Comment by fny

1 day ago

To give you further perspective, Amazon has a $50B stake in OpenAI and a $5B stake in Anthropic.

If things were flipped, I highly doubt Amazon would be running straight to the feds.

Interesting point. Just a small correction, the Anthropic stake is higher. ($13B + another $20B option if they hit certain milestones, which I believe is almost guaranteed)

So it's closer to $33B

In any case, there is no reason for them to purposefully hurt Anthropic.

I would say that this government "takedown" of Mythos is great free advertising. I mean, if you look at this, they said it's too risky to launch, we all said it's pure marketing, and now when it's actually "banned" for being too risky, we laugh at the "Karma", where in fact, the majority of people who are not in our circles, see it as "wow, they were not kidding".

The overall result is net gain in brand awareness to Anthropic, before an IPO, I think if we had 2 parallel universes with or without this ban, the one with is a much higher IPO outcome for Anthropic than the other.

And again, I think this all needs to be taken with Occam's razor and bit of Hanlon's razor (without going into politics, the technical savviness of this administration is not the thing it's most famous for)

  • There's even more to this - because among the possible outcomes is one where Fable is only made available to enterprises that have gone through Know Your Customer (KYC) processes, and perhaps only to verified users of those companies, and perhaps requiring biometrics and attribution so government can know who was using that account.

    Now, say you don't want to sign a pre-committed enterprise contract with Anthropic. But oh, you already have such a contract with AWS, and they'll let you use any model you want, and they've implemented KYC and will graciously connect you with a solutions partner who can help you with the IAM systems integrations for key tracking and attribution.

    Oh, and all these enterprise contracts will bill by token. We're not talking a small stake in a company selling subscriptions, we're talking immediate revenue at four-figure-per-user levels, and pushing more and more companies to see that as "just part of their AWS bill."

    This is worth a significant amount of money to AWS. So the question is: does Hanlon's Razor apply when a $2.5 trillion company is putting its best minds into how to engineer strategic outcomes?

    The regulatory capture angle here is, if anything, an implementation detail.

  • > I would say that this government "takedown" of Mythos is great free advertising.

    Apple did the same thing with the PowerMac G4 when it was temporarily afoul of export control laws as it surpassed 1 gigaflop, ran an ad "for the first time in history a personal computer has been classified as a weapon" (https://www.youtube.com/watch?v=lb7EhYy-2RE)

  • > I would say that this government "takedown" of Mythos is great free advertising

    This only works if you are American and think only about Americans and American companies. Which may or not be the case for Anthropic, and for sure is the case for the US government.

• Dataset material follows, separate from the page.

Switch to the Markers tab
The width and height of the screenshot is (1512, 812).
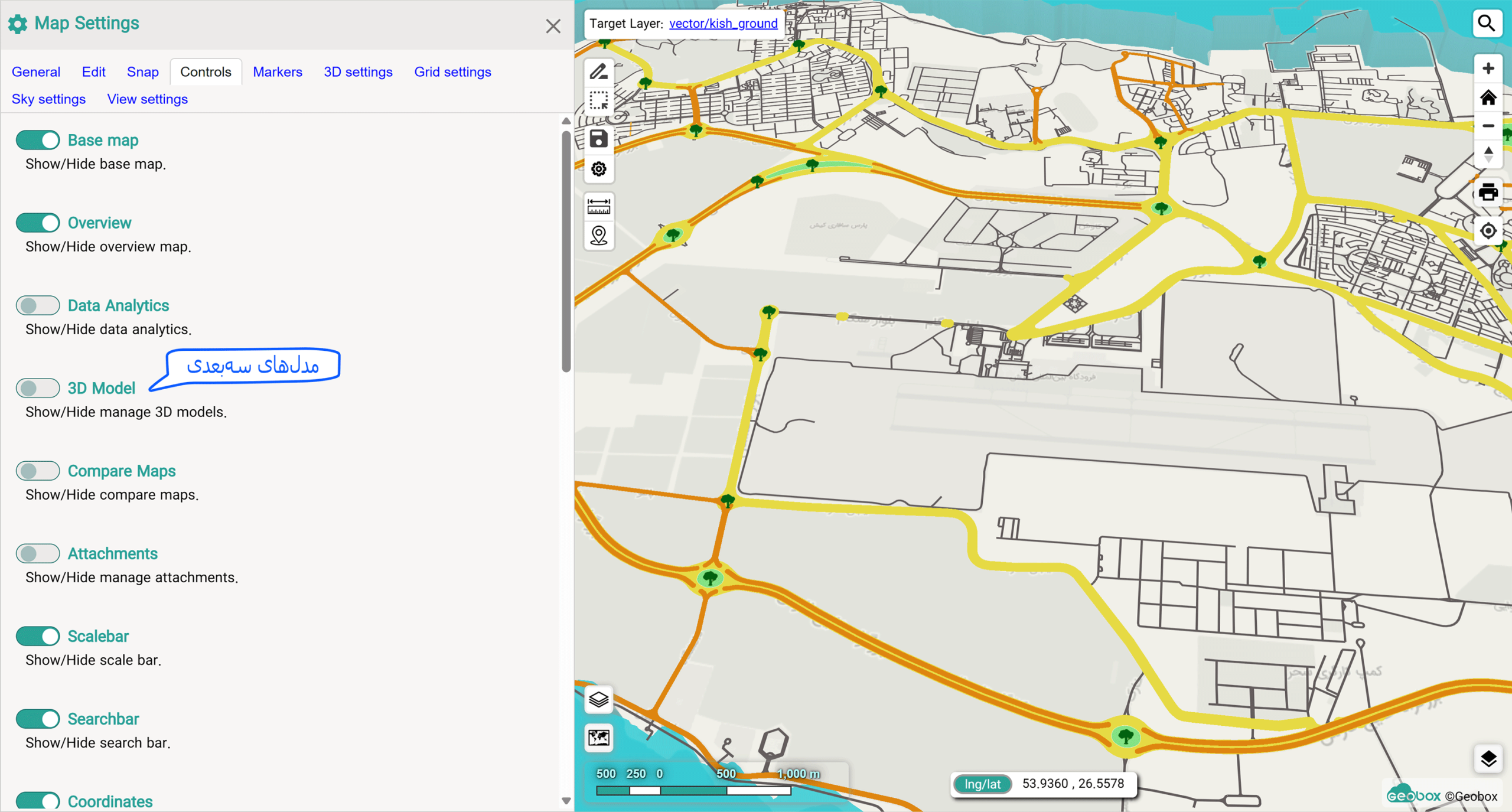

    Because from across the pond, this is indeed free marketing... For Mistral and the Chinese open weight models and all the companies that sell them / fine tune and sell them. Who would ever trust their developer productivity / business process automation / support chatbot / whatever on models and providers that can be yanked with no notice?

    The morale of the story is, you'd be dumb to rely on any LLM you don't run yourself in your own environnement. Reliability and predictability (including of costs) matter more than quality and features, especially when you can compensate for the quality with fine tuning.

  • > the technical savviness of this administration is not the thing it's most famous for

    you cast aspersions here but honestly name one in the last 50 years that is more tech literate

    • Isn’t Trump’s Science and Technology Advisors Council pretty much entirely made up of Trump donors, rich investors, and/or cryptocurrency CEOs, whereas pretty much every other president included legitimate science and technology advisors on it? (I last checked 2 or 3 months ago.)

Amazon is thought to own 15-20% of Anthropic which as a company has a valuation of>$1T. Amazon’s stake is probably closer to $200B

$50B is <2% of Amazon's market cap. There is no reason to believe the difference in the two investments drove this disclosure.